**CONSEGNA**
Secondo la sentenza, in riferimento a quale articolo della Costituzione il Pretore di Prato ha sollevato la questione di legittimità costituzionale dell'art. 341 cod. pen.?

**BRANO**
'''

N. 51
SENTENZA 2 APRILE 1980
Deposito in cancelleria: 14 aprile 1980.
Pubblicazione in "Gazz. Uff." n. 112 del 23 aprile 1980.
Pres. AMADEI - Rel. VOLTERRA
LA CORTE COSTITUZIONALE
composta dai signori: Avv. LEONETTO AMADEI, Presidente - Dott. GIULIO GIONFRIDA - Prof. EDOARDO VOLTERRA - Prof. GUIDO ASTUTI - Dott. MICHELE ROSSANO - Prof. ANTONINO DE STEFANO - Prof. LEOPOLDO ELIA - Prof. GUGLIELMO ROEHRSSEN - Avv. ORONZO REALE - Dott. BRUNETTO BUCCIARELLI DUCCI - Avv. ALBERTO MALAGUGINI - Prof. LIVIO PALADIN - Dott. ARNALDO MACCARONE - Prof. ANTONIO LA PERGOLA - Prof. VIRGILIO ANDRIOLI, Giudici,
ha pronunciato la seguente
SENTENZA
nel giudizio di legittimità costituzionale dell'art. 341 del codice penale, promosso con ordinanza emessa il 15 gennaio 1975 dal Pretore di Prato, nel procedimento penale a carico di Pecchioli Marileno, iscritta al n. 121 del registro ordinanze 1975 e pubblicata nella Gazzetta Ufficiale della Repubblica n. 145 del 4 giugno 1975.
Visto l'atto di intervento del Presidente del Consiglio dei ministri;
udito nell'udienza pubblica del 19 dicembre 1979 il Giudice relatore Edoardo Volterra;
udito l'avvocato dello Stato Giuseppe Angelini Rota per il Presidente del Consiglio dei ministri.
Ritenuto in fatto:
1. - Nel corso del procedimento penale a carico di Marileno Pecchioli, imputato del reato di oltraggio a pubblico ufficiale, il Pretore di Prato, con ordinanza emessa il 15 gennaio 1975, ha sollevato questione di legittimità costituzionale dell'art. 341 cod. pen. in riferimento all'art. 3 della Costituzione.
Il giudice a quo ritiene non manifestamente infondato il contrasto tra la norma denunziata ed il principio invocato, sotto due profili.

'''

**DATI FORNITI**
'''

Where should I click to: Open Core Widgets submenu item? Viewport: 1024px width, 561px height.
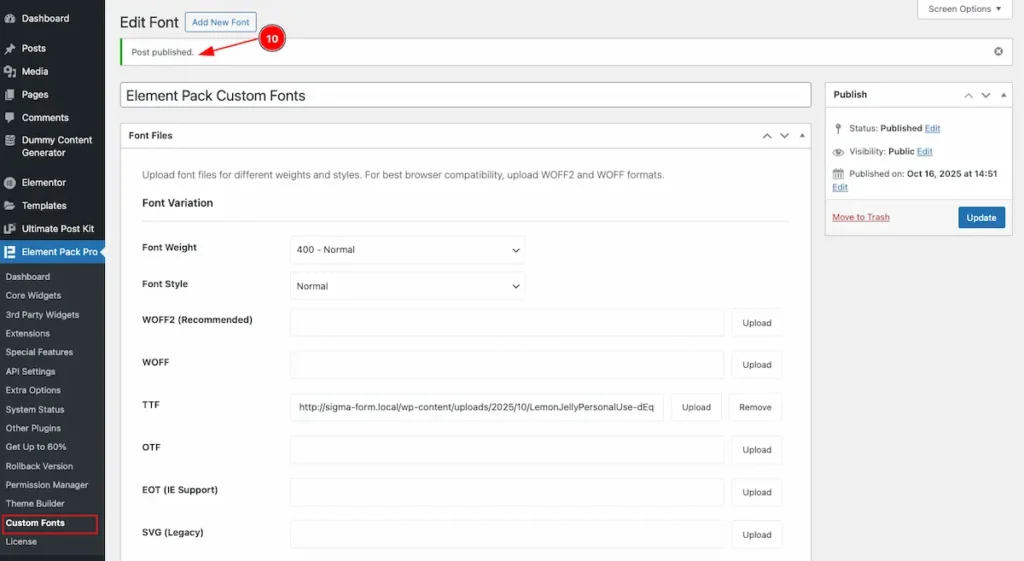(33, 295)
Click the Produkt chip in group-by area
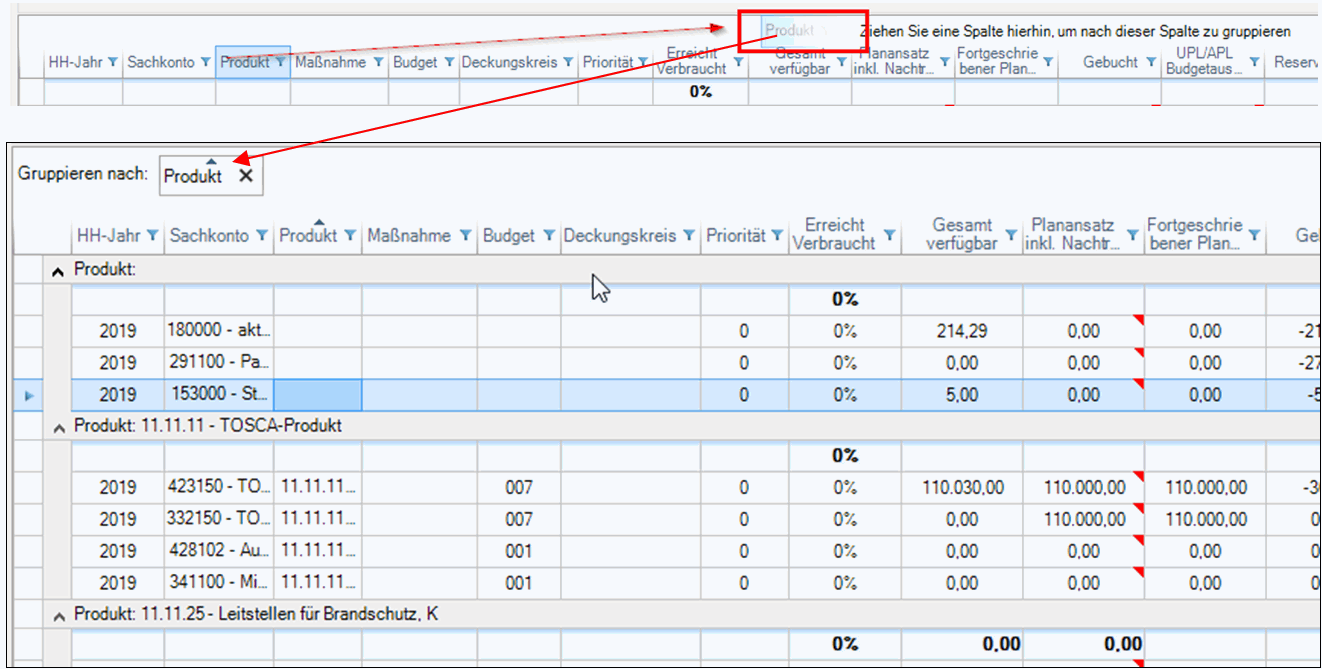Image resolution: width=1322 pixels, height=669 pixels. pos(193,176)
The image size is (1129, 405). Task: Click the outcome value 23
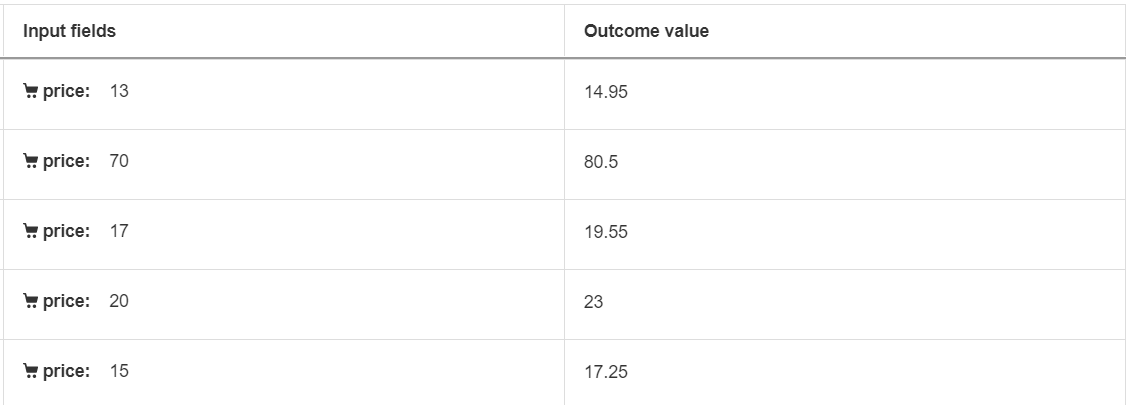click(593, 302)
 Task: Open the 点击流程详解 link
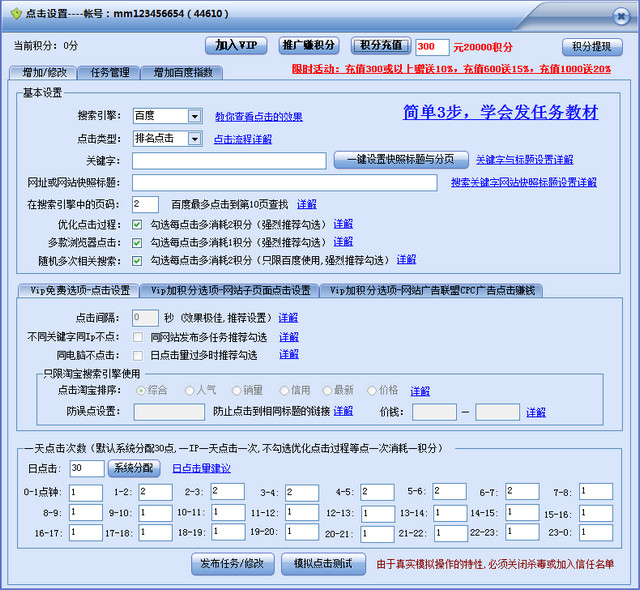[x=243, y=139]
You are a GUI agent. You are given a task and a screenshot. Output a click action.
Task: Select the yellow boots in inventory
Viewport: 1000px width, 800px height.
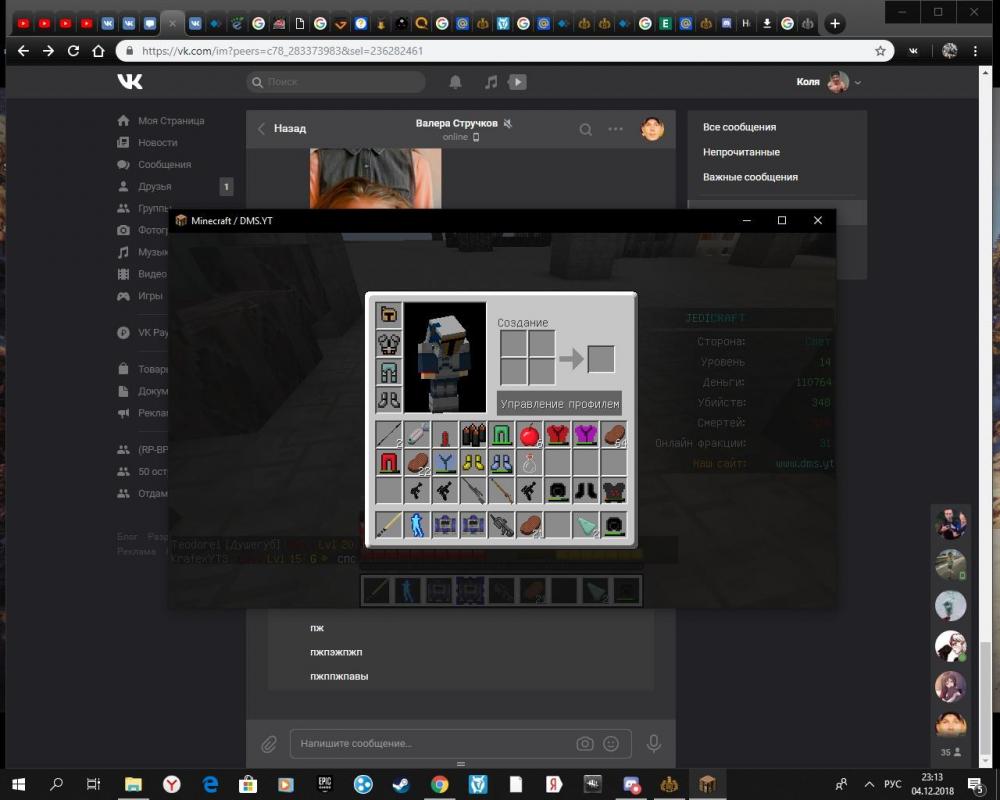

'''

**SOLUZIONE**
In riferimento all'art. 3 della Costituzione.